Para conseguir criar competições de surf adaptado, Nuno Vitorino explica que primeiro é preciso que exista “vontade” e depois que seja criado um regulamento das provas.
“Para criar competições, e numa fase inicial, precisamos de uma vontade conjunta dos organismos que tutelam a modalidade no sentido de também abrirem a modalidade à competição no surf adaptado”, disse.

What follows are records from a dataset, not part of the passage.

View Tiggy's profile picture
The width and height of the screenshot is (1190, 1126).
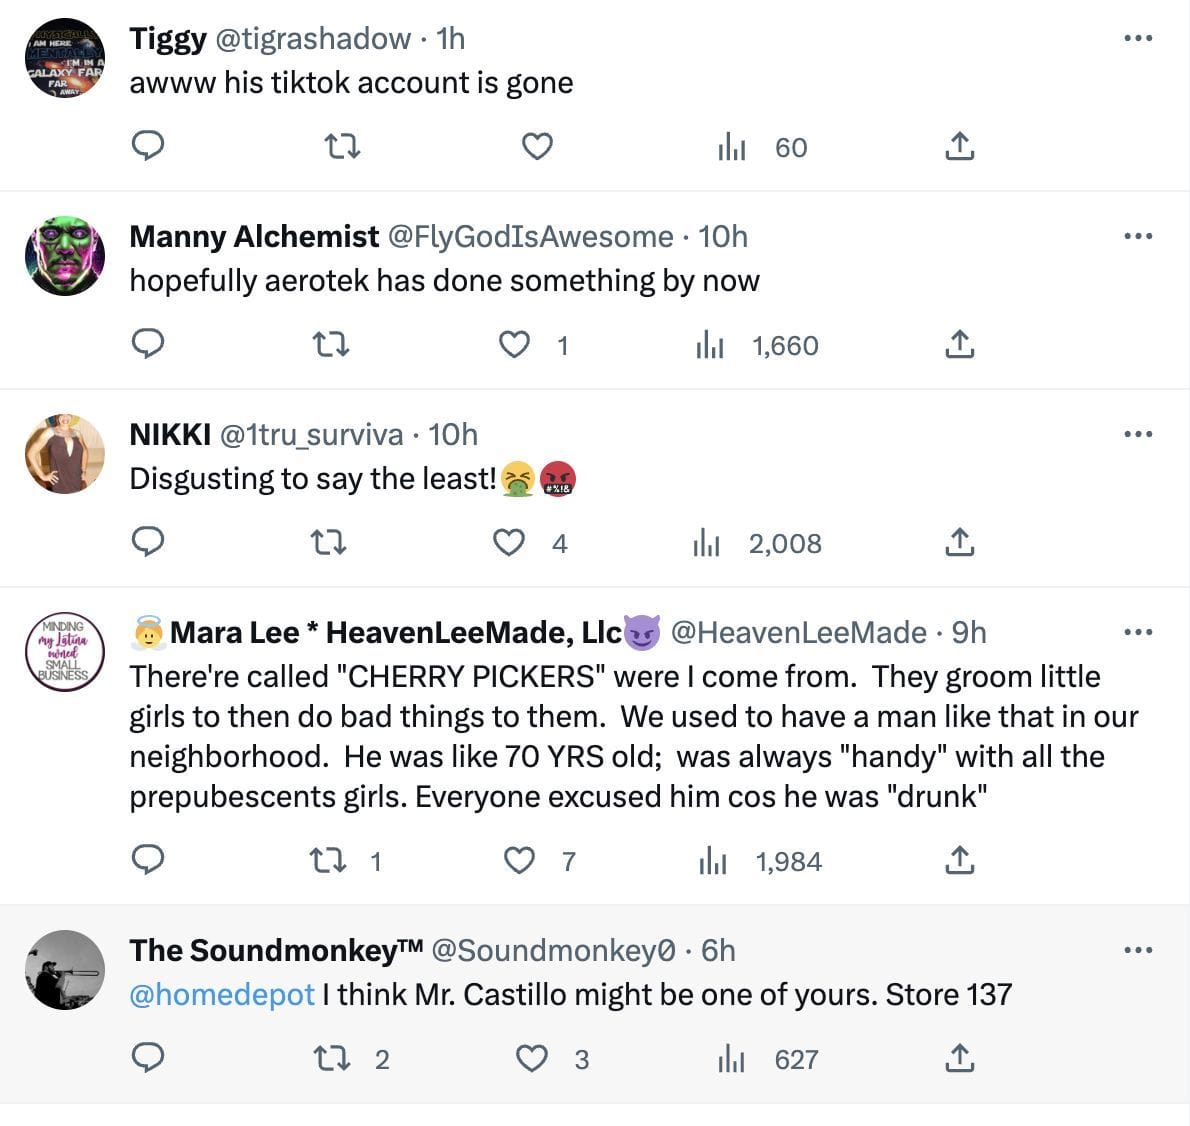(x=65, y=58)
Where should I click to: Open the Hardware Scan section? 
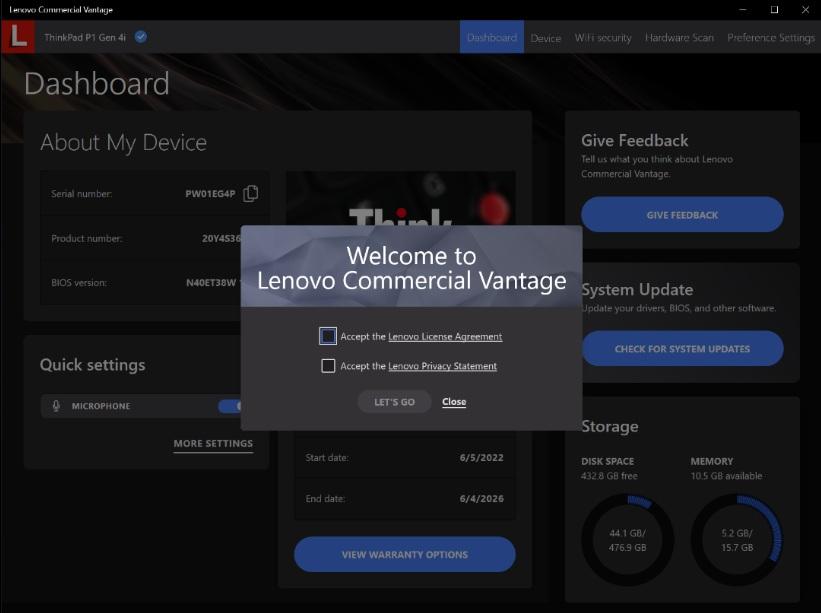[x=677, y=37]
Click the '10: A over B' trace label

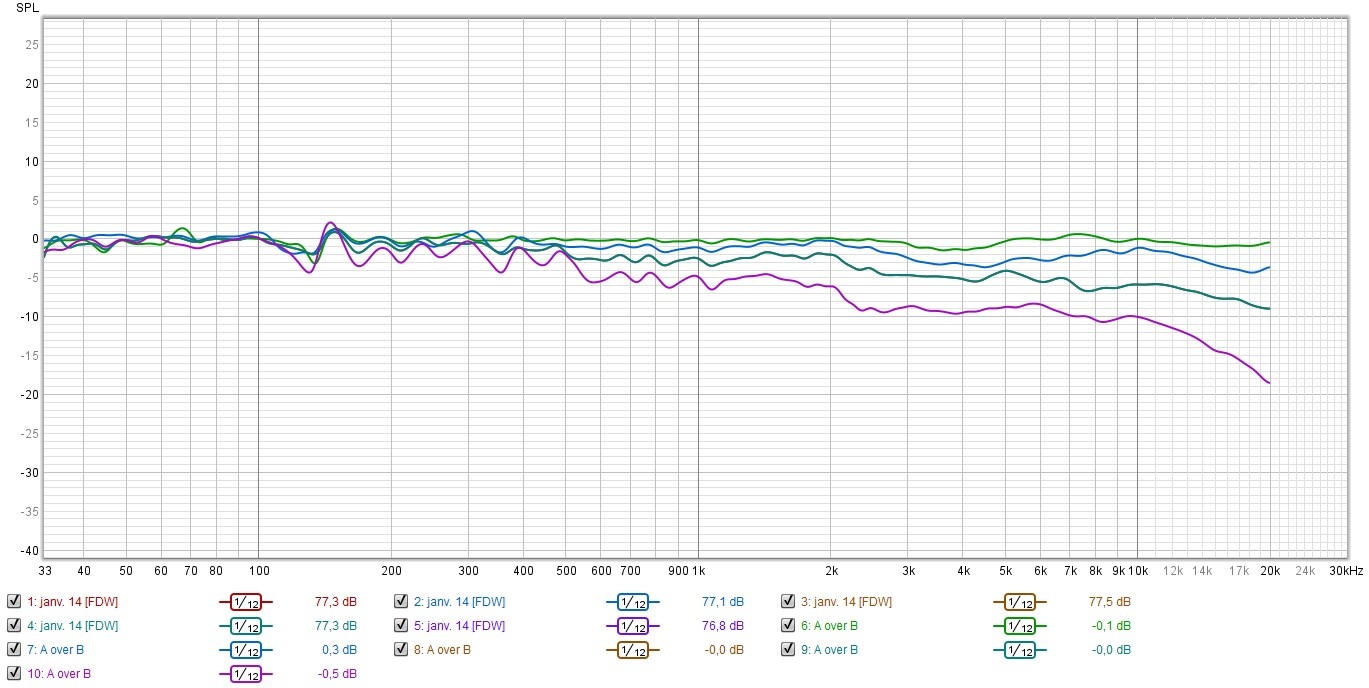(59, 674)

A SURFaddict foi a primeira associação de surf adaptado da Europa e tem como principal objetivo permitir às pessoas com deficiência desfrutarem o mar, baseando-se num princípio simples: dar formação às escolas de surf e criar, entre a comunidade surfista, um grande movimento de voluntários.
“O nosso objetivo é levar o ‘know how’ às escolas de surf, recebendo em troca os voluntários e os meios materiais – pranchas e fatos - para que estas atividades consigam ter o seu sucesso”, explicou Nuno Vitorino, destacando a aposta nas “parcerias com escolas, instituições públicas e locais para que tudo seja gratuito” para os praticantes.
Este ano, a SURFaddict conta com mais parceiros institucionais, oficiais e ao nível dos ‘media’, facto considerado por Nuno Vitorino com o “bastante positivo e fruto do trabalho que vem sendo desenvolvido”.
Depois do evento da Praia da Rocha, em Portimão, no Algarve, a 25 de abril, a SURFaddict vai estar em São Torpes, Sines, no Alentejo, a 16 de maio.